Evaluations

Evaluations are the durable execution control plane for judged task runs on Dreadnode.

What an evaluation is

An evaluation answers: How well does this execution configuration perform across a set of task definitions?

You provide:

a dataset or list of task names
execution settings such as model, concurrency, and timeout
runtime configuration
optional secret_ids to inject your selected user secrets into both the runtime sandbox and the task environment sandbox for each evaluation item

The platform stores authoritative job and item state in Postgres. ClickHouse remains the analytics plane for traces, scores, timing, and sample-level telemetry. For task benchmarks, that telemetry comes from the runtime sandbox that hosts the agent loop. Per-item chat transcripts are stored as workspace-scoped artifacts in object storage, with a small pointer kept on the evaluation item metadata.

Execution model

Each dataset row becomes one evaluation item.

Each item:

references one task definition
provisions a task environment sandbox plus a runtime sandbox
runs one judged execution
records pass/fail or infrastructure outcome

Tasks used in evaluations must define a verification config. If a task has no verification step, evaluation creation is rejected before any worker claims or provisions the item.

Typical item states are:

queued
claiming
provisioning
agent_running
agent_finished
verifying
passed, failed, timed_out, cancelled, or infra_error

Task + Runtime

The actual compute units are sandboxes. Evaluation items link to the sandbox rows used for:

the runtime that hosts the agent loop
the task environment derived from the task build

That split matters:

Postgres tracks job and item lifecycle
the shared sandbox ledger tracks runtime state and cost
ClickHouse stores emitted telemetry and derived analytics

The item-to-sandbox lineage is captured in the EvaluationItemSandboxORM join table so you can trace which runtimes backed each evaluation item.
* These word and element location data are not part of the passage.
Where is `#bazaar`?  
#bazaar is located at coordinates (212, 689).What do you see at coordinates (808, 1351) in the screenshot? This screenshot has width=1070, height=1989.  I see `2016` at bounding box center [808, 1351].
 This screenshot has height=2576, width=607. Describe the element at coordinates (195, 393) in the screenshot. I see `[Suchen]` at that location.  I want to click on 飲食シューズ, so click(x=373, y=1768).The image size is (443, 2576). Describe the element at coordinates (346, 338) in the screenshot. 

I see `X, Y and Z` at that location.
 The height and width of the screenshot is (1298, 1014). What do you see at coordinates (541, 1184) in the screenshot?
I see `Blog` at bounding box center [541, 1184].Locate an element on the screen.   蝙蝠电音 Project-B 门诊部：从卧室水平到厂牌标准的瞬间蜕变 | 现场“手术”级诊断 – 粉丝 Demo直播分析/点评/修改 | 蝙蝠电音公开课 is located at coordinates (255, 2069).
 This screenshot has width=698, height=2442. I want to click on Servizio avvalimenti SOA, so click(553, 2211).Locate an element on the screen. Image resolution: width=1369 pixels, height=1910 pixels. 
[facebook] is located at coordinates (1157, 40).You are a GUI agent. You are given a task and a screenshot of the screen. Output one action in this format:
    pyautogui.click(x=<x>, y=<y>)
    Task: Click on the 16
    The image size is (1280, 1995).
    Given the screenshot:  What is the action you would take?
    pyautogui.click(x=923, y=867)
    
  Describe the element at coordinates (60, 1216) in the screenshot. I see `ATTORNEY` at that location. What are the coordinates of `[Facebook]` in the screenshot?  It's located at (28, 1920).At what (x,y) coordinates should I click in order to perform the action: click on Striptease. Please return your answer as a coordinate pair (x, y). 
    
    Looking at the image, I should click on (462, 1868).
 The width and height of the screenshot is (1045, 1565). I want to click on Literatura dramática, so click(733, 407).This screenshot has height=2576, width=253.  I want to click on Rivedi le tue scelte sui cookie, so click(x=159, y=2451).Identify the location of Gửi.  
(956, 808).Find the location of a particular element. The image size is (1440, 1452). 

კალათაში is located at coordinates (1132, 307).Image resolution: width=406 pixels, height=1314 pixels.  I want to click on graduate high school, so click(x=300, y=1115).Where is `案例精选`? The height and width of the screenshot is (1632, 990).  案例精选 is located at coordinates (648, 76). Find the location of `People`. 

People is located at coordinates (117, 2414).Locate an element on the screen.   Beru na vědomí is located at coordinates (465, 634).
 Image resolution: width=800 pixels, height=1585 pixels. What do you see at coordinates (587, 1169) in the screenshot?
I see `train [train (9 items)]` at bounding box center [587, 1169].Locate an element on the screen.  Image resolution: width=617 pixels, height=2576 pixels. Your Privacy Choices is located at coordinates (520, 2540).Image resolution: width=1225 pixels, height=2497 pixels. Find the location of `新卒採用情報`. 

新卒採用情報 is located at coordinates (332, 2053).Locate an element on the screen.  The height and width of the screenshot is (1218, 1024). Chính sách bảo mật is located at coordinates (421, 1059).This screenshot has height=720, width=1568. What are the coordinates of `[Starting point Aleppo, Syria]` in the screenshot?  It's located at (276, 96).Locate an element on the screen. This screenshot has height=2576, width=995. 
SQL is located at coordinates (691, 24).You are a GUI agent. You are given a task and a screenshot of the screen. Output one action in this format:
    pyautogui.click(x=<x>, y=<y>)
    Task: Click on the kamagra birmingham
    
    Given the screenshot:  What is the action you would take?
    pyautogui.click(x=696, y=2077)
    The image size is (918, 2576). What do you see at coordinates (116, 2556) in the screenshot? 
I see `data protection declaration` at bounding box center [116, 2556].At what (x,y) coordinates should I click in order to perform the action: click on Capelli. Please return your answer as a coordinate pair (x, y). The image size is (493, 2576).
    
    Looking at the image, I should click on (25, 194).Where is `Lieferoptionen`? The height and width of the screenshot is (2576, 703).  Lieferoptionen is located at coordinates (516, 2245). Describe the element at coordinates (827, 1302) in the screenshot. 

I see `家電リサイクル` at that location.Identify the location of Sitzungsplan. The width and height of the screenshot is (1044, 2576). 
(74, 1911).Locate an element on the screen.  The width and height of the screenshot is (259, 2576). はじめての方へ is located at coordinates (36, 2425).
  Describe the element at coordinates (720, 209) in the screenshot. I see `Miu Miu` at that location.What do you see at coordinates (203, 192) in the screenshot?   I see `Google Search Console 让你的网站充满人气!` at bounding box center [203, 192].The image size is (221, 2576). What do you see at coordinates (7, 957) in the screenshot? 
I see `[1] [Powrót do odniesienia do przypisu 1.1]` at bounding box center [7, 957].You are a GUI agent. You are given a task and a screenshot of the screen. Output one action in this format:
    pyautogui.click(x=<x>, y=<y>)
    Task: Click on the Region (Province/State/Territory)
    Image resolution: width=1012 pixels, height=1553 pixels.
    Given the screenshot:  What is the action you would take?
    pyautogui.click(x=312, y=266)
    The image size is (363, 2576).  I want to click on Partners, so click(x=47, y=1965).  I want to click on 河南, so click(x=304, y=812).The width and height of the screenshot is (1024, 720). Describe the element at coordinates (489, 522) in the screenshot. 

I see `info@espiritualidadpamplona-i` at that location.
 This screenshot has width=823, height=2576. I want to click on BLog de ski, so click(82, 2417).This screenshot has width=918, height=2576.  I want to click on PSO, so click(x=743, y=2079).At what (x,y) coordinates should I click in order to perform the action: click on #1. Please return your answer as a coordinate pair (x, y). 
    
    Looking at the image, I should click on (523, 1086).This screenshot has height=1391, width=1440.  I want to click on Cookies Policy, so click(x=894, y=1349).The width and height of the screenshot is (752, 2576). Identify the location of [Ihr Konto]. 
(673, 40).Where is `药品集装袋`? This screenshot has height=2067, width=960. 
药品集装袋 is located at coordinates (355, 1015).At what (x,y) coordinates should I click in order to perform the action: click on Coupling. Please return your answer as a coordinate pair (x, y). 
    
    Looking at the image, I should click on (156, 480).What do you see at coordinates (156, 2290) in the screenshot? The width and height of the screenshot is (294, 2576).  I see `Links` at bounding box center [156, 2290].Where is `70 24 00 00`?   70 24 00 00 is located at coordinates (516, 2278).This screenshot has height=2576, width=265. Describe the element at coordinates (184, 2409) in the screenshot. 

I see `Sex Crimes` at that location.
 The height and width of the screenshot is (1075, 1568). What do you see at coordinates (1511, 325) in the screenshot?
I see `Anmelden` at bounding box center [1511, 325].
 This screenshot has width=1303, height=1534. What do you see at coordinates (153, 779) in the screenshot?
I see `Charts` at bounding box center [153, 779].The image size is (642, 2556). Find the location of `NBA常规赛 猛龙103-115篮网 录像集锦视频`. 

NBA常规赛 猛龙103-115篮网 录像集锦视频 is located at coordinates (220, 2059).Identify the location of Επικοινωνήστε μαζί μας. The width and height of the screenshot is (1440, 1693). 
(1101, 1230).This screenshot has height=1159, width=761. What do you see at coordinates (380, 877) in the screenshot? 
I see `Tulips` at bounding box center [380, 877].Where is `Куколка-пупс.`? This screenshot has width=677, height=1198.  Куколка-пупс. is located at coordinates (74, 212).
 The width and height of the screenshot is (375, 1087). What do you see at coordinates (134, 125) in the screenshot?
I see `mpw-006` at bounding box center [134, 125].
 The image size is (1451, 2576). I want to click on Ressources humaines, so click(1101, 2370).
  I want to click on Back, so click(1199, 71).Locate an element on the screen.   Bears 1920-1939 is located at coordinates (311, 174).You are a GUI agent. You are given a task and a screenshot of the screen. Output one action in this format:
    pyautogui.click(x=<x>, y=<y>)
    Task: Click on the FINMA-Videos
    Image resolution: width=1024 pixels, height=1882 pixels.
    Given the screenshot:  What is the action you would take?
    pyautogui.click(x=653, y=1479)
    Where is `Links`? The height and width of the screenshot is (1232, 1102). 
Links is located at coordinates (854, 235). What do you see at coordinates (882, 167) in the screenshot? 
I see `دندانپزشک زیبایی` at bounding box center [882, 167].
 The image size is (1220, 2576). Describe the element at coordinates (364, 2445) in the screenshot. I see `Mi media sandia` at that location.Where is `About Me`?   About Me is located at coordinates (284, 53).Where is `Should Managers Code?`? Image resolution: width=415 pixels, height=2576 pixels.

The current API still exposes the runtime pointer as agent_sandbox_id. That name is kept for compatibility; conceptually it is the runtime sandbox.

The evaluation item run_id is also the runtime-side trace locator. That lets the platform expose evaluation-scoped runtime trace views without making traces the source of truth for job state.

Local development

In local development, the API can run a small in-process evaluation runner so queued items begin executing without a separate worker deployment.

EVALUATION_IN_PROCESS_WORKER_ENABLED=true enables the runner explicitly.
In ENVIRONMENT=local, it is enabled by default.
In non-local environments, keep it disabled and run a dedicated evaluation worker process instead.

API surface

Evaluation jobs and items are workspace-scoped API resources:

POST /api/v1/org/{org}/ws/{workspace}/evaluation
GET /api/v1/org/{org}/ws/{workspace}/evaluations
GET /api/v1/org/{org}/ws/{workspace}/evaluation/{evaluation_id}
GET /api/v1/org/{org}/ws/{workspace}/evaluation/{evaluation_id}/items
GET /api/v1/org/{org}/ws/{workspace}/evaluation/{evaluation_id}/items/{item_id}
GET /api/v1/org/{org}/ws/{workspace}/evaluation/{evaluation_id}/items/{item_id}/transcript
GET /api/v1/org/{org}/ws/{workspace}/evaluation/{evaluation_id}/analytics
GET /api/v1/org/{org}/ws/{workspace}/evaluation/{evaluation_id}/traces
GET /api/v1/org/{org}/ws/{workspace}/evaluation/{evaluation_id}/traces/items

The analytics endpoint follows the SDK evaluation result shape on purpose. It promotes total_samples, passed_count, failed_count, error_count, and pass_rate, then adds a richer analytics_snapshot with task breakdowns, runtime duration rollups, trace summary, and grouped errors.

From the SDK CLI, you can inspect an item transcript with dreadnode evaluation transcript <evaluation_id> <item_id>.